## [Testo scelto]
----
Venezia, 20 dicembre 2017. Un’antica cantilena popolare decreta che il 13 dicembre, ricorrenza di Santa Lucia, è “il giorno più corto che ci sia” contro la verità scientifica del solstizio invernale.
Essa risuona nei vari dialetti comprovando una antica e intramontabile fede popolare. “Santa Lucia la cchiù corta dia” Santa Lucia il più corto giorno (salentino) “Par Sènta Luzì e’ dé e cor vì ” Per Santa Lucia il giorno corre via (romagnolo) “Santa Lucì nu passe de picì ” Santa Lucia, il giorno fa un passo (avanti) da pulcino (marchigiano)
Il detto, dunque, è ben radicato tra la gente e risale a secoli antecedenti il 1582 sino a toccare il 46 aC.
Tale credenza, tuttavia, non appartiene affatto alle fole poiché in quell’epoca la sfasatura fra calendario civile e calendario solare comportava che il solstizio cadesse proprio fra il 12 e il 13 dicembre, rendendo quindi questo il giorno più corto dell’anno in base ai calcoli dell’allora corrente calendario giuliano.
Il giuliano è un calendario cosiddetto solare, ossia calcolato sul ciclo delle stagioni; suo elaboratore fu l’astronomo greco Sosigene di Alessandria e spettò a Giulio Cesare nell’anno 46 aC, due prima del suo assassinio, di promulgarlo nel ruolo di pontefice massimo, ecco perché “giuliano”.
----
## [Breve esercizio 1]
Secondo il testo sul detto di Santa Lucia, chi elaborò il calendario giuliano?
## [Breve esercizio 2]
Scrivi il seguito del testo sul detto di Santa Lucia, ripartendo dopo la sua ultima frase.
I record non hanno alcun ruolo in questo esercizio.

## [Record del dataset]
----
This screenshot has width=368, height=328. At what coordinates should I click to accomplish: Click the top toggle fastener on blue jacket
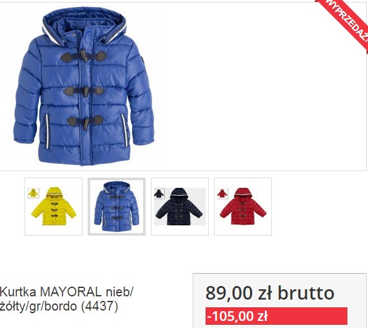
----
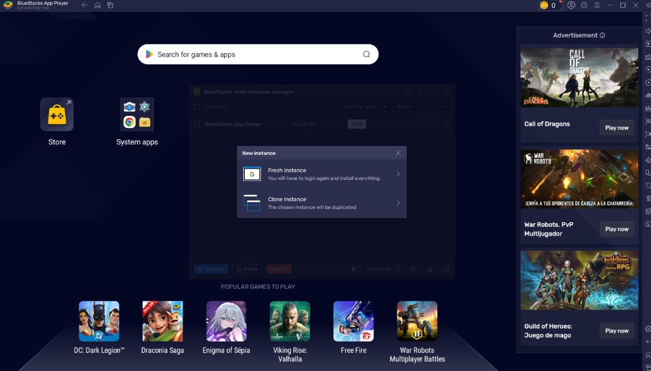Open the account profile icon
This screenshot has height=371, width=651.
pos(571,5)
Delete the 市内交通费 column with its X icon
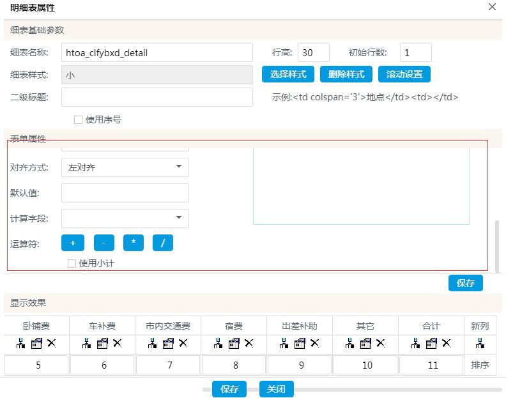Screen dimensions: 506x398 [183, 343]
----
## [Risposta 1]
L'astronomo greco Sosigene di Alessandria.

## [Risposta 2]
Cesare era oramai l’autocrate a seguito delle recenti vittorie riportate contro Pompeo e Catone, in seno alla guerra civile che aveva provocato attraversando il Rubicone verso Roma, a dispetto degli ordini senatoriali, la linea fluviale di demarcazione che nessun romano in armi poteva oltrepassare privo di autorizzazione.
L’istituzione, quale calendario ufficiale di Roma e dei suoi domini, sarebbe stata abbracciata via via dai popoli europei e delle Indie (America) imposta dalla cristianizzazione o semplicemente dall’occupazione degli occidentali. Rispetto all’anno astronomico, però, aveva accumulato un ritardo ogni anno fino ad arrivare a circa 10 giorni nel XVI secolo. Col passare dei secoli, infatti, il calendario giuliano aveva incrementato troppo la difformità tra il calendario civile e quello astronomico, a tal punto che apparve necessitante aprire un dibattito in seno ai padri conciliari di Trento.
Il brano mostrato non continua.